Every entry must be duplicated precisely as written.

Data records:
----------------

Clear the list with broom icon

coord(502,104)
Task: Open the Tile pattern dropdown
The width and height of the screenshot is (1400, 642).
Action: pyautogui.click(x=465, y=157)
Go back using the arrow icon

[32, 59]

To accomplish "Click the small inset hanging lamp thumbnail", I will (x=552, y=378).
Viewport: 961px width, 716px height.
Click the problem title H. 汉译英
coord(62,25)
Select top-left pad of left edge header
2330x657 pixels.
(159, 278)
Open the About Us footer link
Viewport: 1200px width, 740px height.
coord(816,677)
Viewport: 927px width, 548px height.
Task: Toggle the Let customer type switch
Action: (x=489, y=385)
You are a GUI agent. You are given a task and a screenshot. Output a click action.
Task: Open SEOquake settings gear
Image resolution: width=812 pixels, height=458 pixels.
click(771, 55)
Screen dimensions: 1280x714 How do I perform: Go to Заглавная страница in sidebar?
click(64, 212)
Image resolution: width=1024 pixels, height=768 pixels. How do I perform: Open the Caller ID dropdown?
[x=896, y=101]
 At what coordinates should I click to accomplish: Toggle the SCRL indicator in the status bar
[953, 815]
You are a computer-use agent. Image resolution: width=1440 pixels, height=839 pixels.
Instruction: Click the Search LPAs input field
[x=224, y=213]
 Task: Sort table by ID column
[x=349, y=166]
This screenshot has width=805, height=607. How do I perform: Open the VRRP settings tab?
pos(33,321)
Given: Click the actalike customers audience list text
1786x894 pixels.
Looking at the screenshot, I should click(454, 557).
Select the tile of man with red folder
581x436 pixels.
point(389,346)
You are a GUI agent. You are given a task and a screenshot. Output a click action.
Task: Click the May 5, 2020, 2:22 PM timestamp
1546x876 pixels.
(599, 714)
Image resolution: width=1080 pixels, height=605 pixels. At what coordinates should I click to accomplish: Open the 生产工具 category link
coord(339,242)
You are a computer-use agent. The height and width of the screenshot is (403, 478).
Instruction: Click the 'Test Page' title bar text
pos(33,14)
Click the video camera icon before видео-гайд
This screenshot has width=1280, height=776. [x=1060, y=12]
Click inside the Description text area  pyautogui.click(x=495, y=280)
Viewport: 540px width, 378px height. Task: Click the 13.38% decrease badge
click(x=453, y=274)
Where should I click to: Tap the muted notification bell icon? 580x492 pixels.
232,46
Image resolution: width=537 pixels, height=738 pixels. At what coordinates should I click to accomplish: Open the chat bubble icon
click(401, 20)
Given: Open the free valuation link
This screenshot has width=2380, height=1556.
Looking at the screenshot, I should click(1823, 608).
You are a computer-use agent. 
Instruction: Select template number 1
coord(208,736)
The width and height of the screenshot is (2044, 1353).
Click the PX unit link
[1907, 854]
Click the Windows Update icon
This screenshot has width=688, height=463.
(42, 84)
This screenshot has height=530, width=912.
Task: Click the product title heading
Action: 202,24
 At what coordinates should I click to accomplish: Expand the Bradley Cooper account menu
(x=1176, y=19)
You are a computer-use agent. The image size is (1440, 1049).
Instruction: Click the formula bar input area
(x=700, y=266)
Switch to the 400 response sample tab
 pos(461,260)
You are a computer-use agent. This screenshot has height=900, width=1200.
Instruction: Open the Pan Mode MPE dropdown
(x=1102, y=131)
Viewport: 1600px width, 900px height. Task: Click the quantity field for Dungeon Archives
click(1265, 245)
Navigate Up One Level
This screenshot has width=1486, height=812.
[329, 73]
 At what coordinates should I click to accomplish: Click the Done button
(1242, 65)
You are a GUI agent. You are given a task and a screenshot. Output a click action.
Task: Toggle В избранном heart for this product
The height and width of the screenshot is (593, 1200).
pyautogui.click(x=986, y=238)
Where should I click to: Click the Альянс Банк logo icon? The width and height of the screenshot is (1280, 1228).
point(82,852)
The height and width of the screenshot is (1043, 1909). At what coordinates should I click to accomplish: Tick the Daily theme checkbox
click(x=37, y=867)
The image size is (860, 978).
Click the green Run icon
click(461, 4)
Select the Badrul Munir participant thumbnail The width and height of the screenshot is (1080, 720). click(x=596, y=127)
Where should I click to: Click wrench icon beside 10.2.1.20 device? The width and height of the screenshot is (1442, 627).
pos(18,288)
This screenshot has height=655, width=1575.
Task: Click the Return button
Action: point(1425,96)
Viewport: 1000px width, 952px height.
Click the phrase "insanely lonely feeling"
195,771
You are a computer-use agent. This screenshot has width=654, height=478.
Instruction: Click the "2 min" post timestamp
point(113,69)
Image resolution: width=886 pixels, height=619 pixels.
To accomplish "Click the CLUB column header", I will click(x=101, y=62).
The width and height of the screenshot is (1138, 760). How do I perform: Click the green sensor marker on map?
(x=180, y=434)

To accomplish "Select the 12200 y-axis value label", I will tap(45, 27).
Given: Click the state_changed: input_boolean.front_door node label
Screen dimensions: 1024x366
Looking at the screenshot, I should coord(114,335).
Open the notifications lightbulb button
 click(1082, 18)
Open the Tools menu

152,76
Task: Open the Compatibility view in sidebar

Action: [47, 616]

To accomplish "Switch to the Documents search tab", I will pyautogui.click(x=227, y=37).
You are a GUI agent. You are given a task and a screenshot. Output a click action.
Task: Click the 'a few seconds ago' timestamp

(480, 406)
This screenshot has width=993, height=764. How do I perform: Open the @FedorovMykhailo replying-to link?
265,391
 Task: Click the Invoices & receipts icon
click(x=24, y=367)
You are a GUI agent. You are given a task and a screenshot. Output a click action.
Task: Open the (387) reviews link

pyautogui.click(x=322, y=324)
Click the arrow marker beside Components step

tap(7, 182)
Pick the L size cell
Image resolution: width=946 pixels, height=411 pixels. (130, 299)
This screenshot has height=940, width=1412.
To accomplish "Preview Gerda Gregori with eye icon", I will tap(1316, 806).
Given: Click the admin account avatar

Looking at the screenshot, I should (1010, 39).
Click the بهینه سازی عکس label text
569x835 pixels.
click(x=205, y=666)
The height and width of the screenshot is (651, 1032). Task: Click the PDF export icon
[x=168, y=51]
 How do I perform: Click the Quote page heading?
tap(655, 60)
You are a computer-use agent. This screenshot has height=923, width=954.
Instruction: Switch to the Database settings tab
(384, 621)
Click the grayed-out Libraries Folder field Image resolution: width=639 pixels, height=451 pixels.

----------------

• **Answer to this exercise**:
Clear the list with broom icon

coord(502,104)
Task: Open the Tile pattern dropdown
The width and height of the screenshot is (1400, 642).
Action: pyautogui.click(x=465, y=157)
Go back using the arrow icon

[32, 59]

To accomplish "Click the small inset hanging lamp thumbnail", I will (x=552, y=378).
Viewport: 961px width, 716px height.
Click the problem title H. 汉译英
coord(62,25)
Select top-left pad of left edge header
2330x657 pixels.
(159, 278)
Open the About Us footer link
Viewport: 1200px width, 740px height.
coord(816,677)
Viewport: 927px width, 548px height.
Task: Toggle the Let customer type switch
Action: (x=489, y=385)
You are a GUI agent. You are given a task and a screenshot. Output a click action.
Task: Open SEOquake settings gear
Image resolution: width=812 pixels, height=458 pixels.
click(771, 55)
Screen dimensions: 1280x714 How do I perform: Go to Заглавная страница in sidebar?
click(64, 212)
Image resolution: width=1024 pixels, height=768 pixels. How do I perform: Open the Caller ID dropdown?
[x=896, y=101]
 At what coordinates should I click to accomplish: Toggle the SCRL indicator in the status bar
[953, 815]
You are a computer-use agent. Image resolution: width=1440 pixels, height=839 pixels.
Instruction: Click the Search LPAs input field
[x=224, y=213]
 Task: Sort table by ID column
[x=349, y=166]
This screenshot has width=805, height=607. How do I perform: Open the VRRP settings tab?
pos(33,321)
Given: Click the actalike customers audience list text
1786x894 pixels.
Looking at the screenshot, I should click(454, 557).
Select the tile of man with red folder
581x436 pixels.
point(389,346)
You are a GUI agent. You are given a task and a screenshot. Output a click action.
Task: Click the May 5, 2020, 2:22 PM timestamp
1546x876 pixels.
(599, 714)
Image resolution: width=1080 pixels, height=605 pixels. At what coordinates should I click to accomplish: Open the 生产工具 category link
coord(339,242)
You are a computer-use agent. The height and width of the screenshot is (403, 478).
Instruction: Click the 'Test Page' title bar text
pos(33,14)
Click the video camera icon before видео-гайд
This screenshot has width=1280, height=776. [x=1060, y=12]
Click inside the Description text area  pyautogui.click(x=495, y=280)
Viewport: 540px width, 378px height. Task: Click the 13.38% decrease badge
click(x=453, y=274)
Where should I click to: Tap the muted notification bell icon? 580x492 pixels.
232,46
Image resolution: width=537 pixels, height=738 pixels. At what coordinates should I click to accomplish: Open the chat bubble icon
click(401, 20)
Given: Open the free valuation link
This screenshot has width=2380, height=1556.
Looking at the screenshot, I should click(1823, 608).
You are a computer-use agent. 
Instruction: Select template number 1
coord(208,736)
The width and height of the screenshot is (2044, 1353).
Click the PX unit link
[1907, 854]
Click the Windows Update icon
This screenshot has width=688, height=463.
(42, 84)
This screenshot has height=530, width=912.
Task: Click the product title heading
Action: 202,24
 At what coordinates should I click to accomplish: Expand the Bradley Cooper account menu
(x=1176, y=19)
You are a computer-use agent. The image size is (1440, 1049).
Instruction: Click the formula bar input area
(x=700, y=266)
Switch to the 400 response sample tab
 pos(461,260)
You are a computer-use agent. This screenshot has height=900, width=1200.
Instruction: Open the Pan Mode MPE dropdown
(x=1102, y=131)
Viewport: 1600px width, 900px height. Task: Click the quantity field for Dungeon Archives
click(1265, 245)
Navigate Up One Level
This screenshot has width=1486, height=812.
[329, 73]
 At what coordinates should I click to accomplish: Click the Done button
(1242, 65)
You are a GUI agent. You are given a task and a screenshot. Output a click action.
Task: Toggle В избранном heart for this product
The height and width of the screenshot is (593, 1200).
pyautogui.click(x=986, y=238)
Where should I click to: Click the Альянс Банк logo icon? The width and height of the screenshot is (1280, 1228).
point(82,852)
The height and width of the screenshot is (1043, 1909). At what coordinates should I click to accomplish: Tick the Daily theme checkbox
click(x=37, y=867)
The image size is (860, 978).
Click the green Run icon
click(461, 4)
Select the Badrul Munir participant thumbnail The width and height of the screenshot is (1080, 720). click(x=596, y=127)
Where should I click to: Click wrench icon beside 10.2.1.20 device? The width and height of the screenshot is (1442, 627).
pos(18,288)
This screenshot has height=655, width=1575.
Task: Click the Return button
Action: point(1425,96)
Viewport: 1000px width, 952px height.
Click the phrase "insanely lonely feeling"
195,771
You are a computer-use agent. This screenshot has width=654, height=478.
Instruction: Click the "2 min" post timestamp
point(113,69)
Image resolution: width=886 pixels, height=619 pixels.
To accomplish "Click the CLUB column header", I will click(x=101, y=62).
The width and height of the screenshot is (1138, 760). How do I perform: Click the green sensor marker on map?
(x=180, y=434)

To accomplish "Select the 12200 y-axis value label", I will tap(45, 27).
Given: Click the state_changed: input_boolean.front_door node label
Screen dimensions: 1024x366
Looking at the screenshot, I should coord(114,335).
Open the notifications lightbulb button
 click(1082, 18)
Open the Tools menu

152,76
Task: Open the Compatibility view in sidebar

Action: [47, 616]

To accomplish "Switch to the Documents search tab", I will pyautogui.click(x=227, y=37).
You are a GUI agent. You are given a task and a screenshot. Output a click action.
Task: Click the 'a few seconds ago' timestamp

(480, 406)
This screenshot has width=993, height=764. How do I perform: Open the @FedorovMykhailo replying-to link?
265,391
 Task: Click the Invoices & receipts icon
click(x=24, y=367)
You are a GUI agent. You are given a task and a screenshot. Output a click action.
Task: Open the (387) reviews link

pyautogui.click(x=322, y=324)
Click the arrow marker beside Components step

tap(7, 182)
Pick the L size cell
Image resolution: width=946 pixels, height=411 pixels. (130, 299)
This screenshot has height=940, width=1412.
To accomplish "Preview Gerda Gregori with eye icon", I will tap(1316, 806).
Given: Click the admin account avatar

Looking at the screenshot, I should (1010, 39).
Click the بهینه سازی عکس label text
569x835 pixels.
click(x=205, y=666)
The height and width of the screenshot is (651, 1032). Task: Click the PDF export icon
[x=168, y=51]
 How do I perform: Click the Quote page heading?
tap(655, 60)
You are a computer-use agent. This screenshot has height=923, width=954.
Instruction: Switch to the Database settings tab
(384, 621)
Click the grayed-out Libraries Folder field Image resolution: width=639 pixels, height=451 pixels.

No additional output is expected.